- [Verilen Metin]:
• "türkiye'de x liraya çalışacak çok insan var, onlar ise ısrarla y lira maaş istiyor. y > x ise o halde tekel işçileri haksızdır."

    kafaları matematiğe ancak "bu kadar" basan insan topluluğundan oluşan harekettir. x liranın insan hayatını geçirmek için ne kadar yeterli olduğu onlar için önemli değildir. onlar sadece karşılaştırma işlemini uygular ve buna göre yorum yaparlar.
  • devletin kar elde etme amaçlı üretim yaptığını zannedenlerden oluşmakta. açlık sınırı ve yoksulluk sınırı'nın da ne olduğunu bilmiyorlar bunlar galiba.
  • 3h hareketi tekel için diyor ki:

    sırf oy alabilmek uğruna bu işçilere normalin çok üstünde maaş ve haklar verilmiştir.
    bunun ceremesini de yıllarca cebimizden çıkan vergiler ve düşük büyüme oranlarıyla hep beraber ödedik.
    şimdi soruyoruz ; birileri sırf “devlet memuru” diye neden diğer çalışanlardan farklı ücretlere sahip olmalıdır?
    neden bazı insanlara, ‘ömür boyu iş garantisi’ verilmelidir?
    bu mudur hak? bu mudur adalet?

    şu yukarıdaki satırları yazabilen hürriyet hoşgörü hukuk hareketine sormak lazım: normalin çok üstündeki maaş ve haklar nedir yahu? bana bir izah edermisiniz? size ömür boyu iş garantisi vermeyelim o zaman. gidelim taşeron firmalarda 11 ay çalışıp bir ay işten atılan, ayda 500 lira para alan bir güvenlik görevlisi yapalım.

    hoşgörürsünüz o zaman değil mi bizi?

    ........ (cevab veremedi)
  • bu hareketin liberalem adında bir dergisi var. bu dergide akıllara zarar şeyler yazılmış. sinirleri sağlam olanlar okusun:

    "işsizliği artıran bir nedende devletin kendiliğinden işleyen bir sisteme müdahalesi yoluyla olur. devlet, hiç bilmediği bir konuya el atarak son bir asırdır, işsizliği azdırmıştır.

[Saklanan kayıtlar]
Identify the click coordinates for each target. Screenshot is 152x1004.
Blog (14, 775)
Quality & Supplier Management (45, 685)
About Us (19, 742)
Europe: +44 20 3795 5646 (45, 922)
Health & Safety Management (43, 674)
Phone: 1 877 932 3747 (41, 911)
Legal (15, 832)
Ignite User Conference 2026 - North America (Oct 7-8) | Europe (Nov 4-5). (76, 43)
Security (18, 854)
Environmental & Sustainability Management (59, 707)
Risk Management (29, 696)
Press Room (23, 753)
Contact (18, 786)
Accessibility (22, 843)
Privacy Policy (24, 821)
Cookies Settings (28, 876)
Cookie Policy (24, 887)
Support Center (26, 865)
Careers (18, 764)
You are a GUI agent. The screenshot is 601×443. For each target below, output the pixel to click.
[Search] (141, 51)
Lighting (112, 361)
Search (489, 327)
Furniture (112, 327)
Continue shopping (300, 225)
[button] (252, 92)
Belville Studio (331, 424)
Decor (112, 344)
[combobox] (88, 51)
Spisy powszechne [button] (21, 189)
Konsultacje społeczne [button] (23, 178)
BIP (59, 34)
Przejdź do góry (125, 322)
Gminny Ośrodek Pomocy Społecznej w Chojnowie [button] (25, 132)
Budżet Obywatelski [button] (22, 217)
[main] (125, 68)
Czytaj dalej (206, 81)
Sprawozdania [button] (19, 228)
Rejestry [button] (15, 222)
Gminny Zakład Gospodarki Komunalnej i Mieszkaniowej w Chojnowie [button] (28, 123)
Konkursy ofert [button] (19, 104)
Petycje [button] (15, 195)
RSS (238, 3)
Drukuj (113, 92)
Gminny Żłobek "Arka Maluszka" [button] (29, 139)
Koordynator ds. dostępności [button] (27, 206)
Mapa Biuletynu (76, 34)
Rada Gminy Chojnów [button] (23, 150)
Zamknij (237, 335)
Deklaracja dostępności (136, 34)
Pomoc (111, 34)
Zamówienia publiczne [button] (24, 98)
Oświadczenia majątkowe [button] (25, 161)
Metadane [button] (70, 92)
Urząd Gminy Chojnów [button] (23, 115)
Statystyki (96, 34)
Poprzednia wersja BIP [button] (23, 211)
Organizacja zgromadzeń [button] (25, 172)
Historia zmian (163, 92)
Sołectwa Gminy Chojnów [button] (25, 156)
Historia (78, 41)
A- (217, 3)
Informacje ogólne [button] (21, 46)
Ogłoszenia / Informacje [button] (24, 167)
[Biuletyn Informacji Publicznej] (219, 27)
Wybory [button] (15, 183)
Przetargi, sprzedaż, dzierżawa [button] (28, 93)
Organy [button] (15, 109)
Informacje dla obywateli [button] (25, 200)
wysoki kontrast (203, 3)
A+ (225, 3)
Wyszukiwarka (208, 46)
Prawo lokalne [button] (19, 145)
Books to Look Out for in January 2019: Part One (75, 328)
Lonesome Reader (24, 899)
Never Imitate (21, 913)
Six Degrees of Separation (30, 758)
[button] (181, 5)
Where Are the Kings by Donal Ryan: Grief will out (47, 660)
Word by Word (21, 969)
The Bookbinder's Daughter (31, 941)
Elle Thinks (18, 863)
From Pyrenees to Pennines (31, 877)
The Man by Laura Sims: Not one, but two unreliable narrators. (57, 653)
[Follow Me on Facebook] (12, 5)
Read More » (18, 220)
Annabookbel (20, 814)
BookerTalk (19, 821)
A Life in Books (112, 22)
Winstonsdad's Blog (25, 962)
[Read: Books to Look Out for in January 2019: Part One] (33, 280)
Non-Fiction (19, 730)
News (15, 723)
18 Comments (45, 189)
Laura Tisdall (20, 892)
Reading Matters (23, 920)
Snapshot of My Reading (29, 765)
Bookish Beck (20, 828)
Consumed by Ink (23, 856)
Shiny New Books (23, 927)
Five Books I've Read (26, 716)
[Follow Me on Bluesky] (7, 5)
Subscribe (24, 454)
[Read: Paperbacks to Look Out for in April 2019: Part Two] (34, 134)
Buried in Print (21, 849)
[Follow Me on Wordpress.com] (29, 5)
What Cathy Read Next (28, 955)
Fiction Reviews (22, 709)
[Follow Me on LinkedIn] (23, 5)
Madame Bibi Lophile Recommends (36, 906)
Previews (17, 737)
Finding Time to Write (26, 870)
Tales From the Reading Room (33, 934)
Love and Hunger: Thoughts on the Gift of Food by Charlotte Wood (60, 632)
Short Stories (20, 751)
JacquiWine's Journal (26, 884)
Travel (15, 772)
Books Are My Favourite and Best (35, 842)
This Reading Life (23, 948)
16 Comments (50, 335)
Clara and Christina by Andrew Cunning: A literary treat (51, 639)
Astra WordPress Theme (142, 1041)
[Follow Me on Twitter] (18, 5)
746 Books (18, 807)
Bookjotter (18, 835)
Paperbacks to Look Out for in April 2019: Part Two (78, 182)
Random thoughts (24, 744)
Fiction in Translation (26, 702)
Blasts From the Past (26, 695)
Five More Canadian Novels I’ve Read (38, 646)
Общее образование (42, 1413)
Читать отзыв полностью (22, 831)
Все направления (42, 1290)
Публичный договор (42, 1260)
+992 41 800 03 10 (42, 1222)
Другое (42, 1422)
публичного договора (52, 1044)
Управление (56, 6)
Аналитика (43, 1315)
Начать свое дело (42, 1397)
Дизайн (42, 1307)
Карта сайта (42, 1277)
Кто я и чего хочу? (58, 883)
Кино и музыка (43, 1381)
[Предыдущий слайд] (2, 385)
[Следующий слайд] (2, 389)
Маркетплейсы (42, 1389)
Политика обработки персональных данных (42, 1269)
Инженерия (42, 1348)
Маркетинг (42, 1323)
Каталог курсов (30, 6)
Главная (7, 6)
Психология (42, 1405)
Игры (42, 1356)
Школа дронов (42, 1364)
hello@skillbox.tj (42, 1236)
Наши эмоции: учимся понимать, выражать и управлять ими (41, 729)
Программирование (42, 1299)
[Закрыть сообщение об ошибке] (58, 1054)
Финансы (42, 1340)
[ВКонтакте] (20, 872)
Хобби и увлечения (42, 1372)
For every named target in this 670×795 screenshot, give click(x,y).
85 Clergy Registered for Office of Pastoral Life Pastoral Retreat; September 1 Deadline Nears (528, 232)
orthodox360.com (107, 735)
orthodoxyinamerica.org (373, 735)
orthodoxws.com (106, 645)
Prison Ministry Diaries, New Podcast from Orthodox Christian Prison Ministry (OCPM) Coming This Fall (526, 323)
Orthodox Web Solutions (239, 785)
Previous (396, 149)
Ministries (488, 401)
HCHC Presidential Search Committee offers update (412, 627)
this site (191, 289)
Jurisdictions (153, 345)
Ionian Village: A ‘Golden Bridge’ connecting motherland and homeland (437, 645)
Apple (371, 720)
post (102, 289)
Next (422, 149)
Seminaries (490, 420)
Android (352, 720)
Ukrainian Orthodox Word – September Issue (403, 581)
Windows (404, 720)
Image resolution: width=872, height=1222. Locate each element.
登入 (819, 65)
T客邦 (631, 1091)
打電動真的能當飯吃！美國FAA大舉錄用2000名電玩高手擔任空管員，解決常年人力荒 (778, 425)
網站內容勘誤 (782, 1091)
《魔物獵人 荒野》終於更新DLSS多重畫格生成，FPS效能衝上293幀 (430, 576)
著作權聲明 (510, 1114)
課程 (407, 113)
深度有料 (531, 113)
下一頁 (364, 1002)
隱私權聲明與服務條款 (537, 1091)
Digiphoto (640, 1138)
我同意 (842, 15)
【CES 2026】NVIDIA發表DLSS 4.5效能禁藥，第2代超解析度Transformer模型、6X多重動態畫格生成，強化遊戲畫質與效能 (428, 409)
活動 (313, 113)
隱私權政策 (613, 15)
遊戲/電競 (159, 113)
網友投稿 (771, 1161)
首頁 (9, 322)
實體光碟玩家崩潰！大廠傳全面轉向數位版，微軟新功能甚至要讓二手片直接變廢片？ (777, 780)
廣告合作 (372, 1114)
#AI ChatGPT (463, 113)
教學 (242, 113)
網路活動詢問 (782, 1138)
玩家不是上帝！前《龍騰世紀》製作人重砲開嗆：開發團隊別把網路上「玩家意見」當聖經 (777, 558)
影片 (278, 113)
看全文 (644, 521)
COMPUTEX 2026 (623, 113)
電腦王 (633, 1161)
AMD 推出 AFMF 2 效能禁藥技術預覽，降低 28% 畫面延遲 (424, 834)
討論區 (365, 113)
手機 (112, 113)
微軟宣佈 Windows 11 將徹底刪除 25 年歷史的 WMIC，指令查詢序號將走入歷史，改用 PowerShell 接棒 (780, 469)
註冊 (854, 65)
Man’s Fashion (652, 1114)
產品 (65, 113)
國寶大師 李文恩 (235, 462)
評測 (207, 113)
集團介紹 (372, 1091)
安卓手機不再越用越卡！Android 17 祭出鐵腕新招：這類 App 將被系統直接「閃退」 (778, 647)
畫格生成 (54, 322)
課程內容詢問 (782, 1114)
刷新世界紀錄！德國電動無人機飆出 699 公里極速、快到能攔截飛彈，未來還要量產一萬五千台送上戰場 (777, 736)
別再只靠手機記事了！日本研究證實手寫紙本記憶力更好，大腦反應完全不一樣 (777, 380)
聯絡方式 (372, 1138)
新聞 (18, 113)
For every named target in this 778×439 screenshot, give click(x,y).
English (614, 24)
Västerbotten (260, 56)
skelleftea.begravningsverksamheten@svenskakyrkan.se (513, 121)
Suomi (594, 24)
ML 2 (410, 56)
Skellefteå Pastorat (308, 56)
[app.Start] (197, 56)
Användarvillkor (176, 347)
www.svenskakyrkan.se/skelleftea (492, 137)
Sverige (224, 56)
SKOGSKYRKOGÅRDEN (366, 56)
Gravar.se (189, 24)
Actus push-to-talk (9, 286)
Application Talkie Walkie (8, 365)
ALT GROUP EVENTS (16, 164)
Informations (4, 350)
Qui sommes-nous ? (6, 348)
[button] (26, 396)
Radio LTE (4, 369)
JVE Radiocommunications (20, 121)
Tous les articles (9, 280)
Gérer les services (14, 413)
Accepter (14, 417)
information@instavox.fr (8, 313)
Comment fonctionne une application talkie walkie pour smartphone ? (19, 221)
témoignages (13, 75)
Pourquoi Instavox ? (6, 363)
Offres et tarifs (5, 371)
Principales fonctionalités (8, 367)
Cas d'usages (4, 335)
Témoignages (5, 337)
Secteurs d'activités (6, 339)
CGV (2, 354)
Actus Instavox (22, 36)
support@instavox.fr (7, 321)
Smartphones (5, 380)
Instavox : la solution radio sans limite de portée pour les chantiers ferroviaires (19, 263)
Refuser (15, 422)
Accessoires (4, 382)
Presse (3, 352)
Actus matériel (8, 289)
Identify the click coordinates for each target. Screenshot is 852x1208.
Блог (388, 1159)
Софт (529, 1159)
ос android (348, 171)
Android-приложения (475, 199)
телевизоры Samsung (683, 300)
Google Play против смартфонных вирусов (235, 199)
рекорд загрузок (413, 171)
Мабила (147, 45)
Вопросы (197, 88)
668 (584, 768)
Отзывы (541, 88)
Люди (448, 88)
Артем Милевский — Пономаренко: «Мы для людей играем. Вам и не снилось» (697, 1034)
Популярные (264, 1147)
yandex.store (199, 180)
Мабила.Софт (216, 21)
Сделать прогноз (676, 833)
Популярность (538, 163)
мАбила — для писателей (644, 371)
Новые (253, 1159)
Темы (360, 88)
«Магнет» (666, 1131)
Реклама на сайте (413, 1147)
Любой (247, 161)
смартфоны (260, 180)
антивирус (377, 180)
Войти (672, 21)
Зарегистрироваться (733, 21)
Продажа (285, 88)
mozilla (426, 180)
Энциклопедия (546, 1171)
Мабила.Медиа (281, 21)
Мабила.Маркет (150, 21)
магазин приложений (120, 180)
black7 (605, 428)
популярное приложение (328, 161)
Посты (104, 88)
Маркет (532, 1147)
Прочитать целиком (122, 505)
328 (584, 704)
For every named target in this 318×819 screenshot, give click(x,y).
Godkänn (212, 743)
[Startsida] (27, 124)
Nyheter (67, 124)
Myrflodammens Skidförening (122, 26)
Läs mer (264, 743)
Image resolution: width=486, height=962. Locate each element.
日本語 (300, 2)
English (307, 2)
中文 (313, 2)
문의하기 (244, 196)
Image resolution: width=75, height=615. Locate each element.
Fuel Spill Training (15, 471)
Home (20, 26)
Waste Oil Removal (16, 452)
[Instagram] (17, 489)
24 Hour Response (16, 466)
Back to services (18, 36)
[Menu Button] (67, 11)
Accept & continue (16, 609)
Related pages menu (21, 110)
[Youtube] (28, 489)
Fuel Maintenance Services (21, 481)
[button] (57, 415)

- [Görevler]:
#1 3h hareketi ve tekel işçileri üzerine yazılan metne göre bu hareketin çıkardığı derginin adı nedir?
#2 3h hareketi ve tekel işçileri üzerine yazılan metni kaldığı yerden devam ettirin.
Kayıtlar, metinden ayrı bir malzemedir.

- [Görev Sonuçları]:
#1 Derginin adı liberalem.

#2
    iktisadi krizler, kapitalizmde sadece tek tük şirketler bazında gerçekleşirken, devletçi bir sistemde bir ülkenin iflası yoluyla olur.devletçi sistemin ürettiği asgari ücret, toplu sözleşmeler ve sosyal yükümlülükler, yüzyıllardır kapitalizmin kendi ürettiği sermaye birikimi, teknolojik yenilikler ve iş ahlakını yerle bir etmiştir. devlet, şirketlerin ürettikleri artıkları haksız bir şekilde dağıtmakla kalmamış. kendi çıkarı için avanesine dağıtmak zorunda kalmıştır."

    bunu yazan şahsın;

    1. vicdana dair hiçbir kırıntısı kalmamış.
    2. iktisat tarihine dair hiçbir fikri yok. aynı şekilde eleştirel siyasal iktisadı da bilmiyor.
    3. bilmeden sallamanın son raddesinde.
    4. dayak yememiş ve sayı saymasını bilmiyor.

    kendisine gidip bir yerlerde çay koymasını, çay işine girmesini, orada kariyer yapmasını şiddetle önermekteyim..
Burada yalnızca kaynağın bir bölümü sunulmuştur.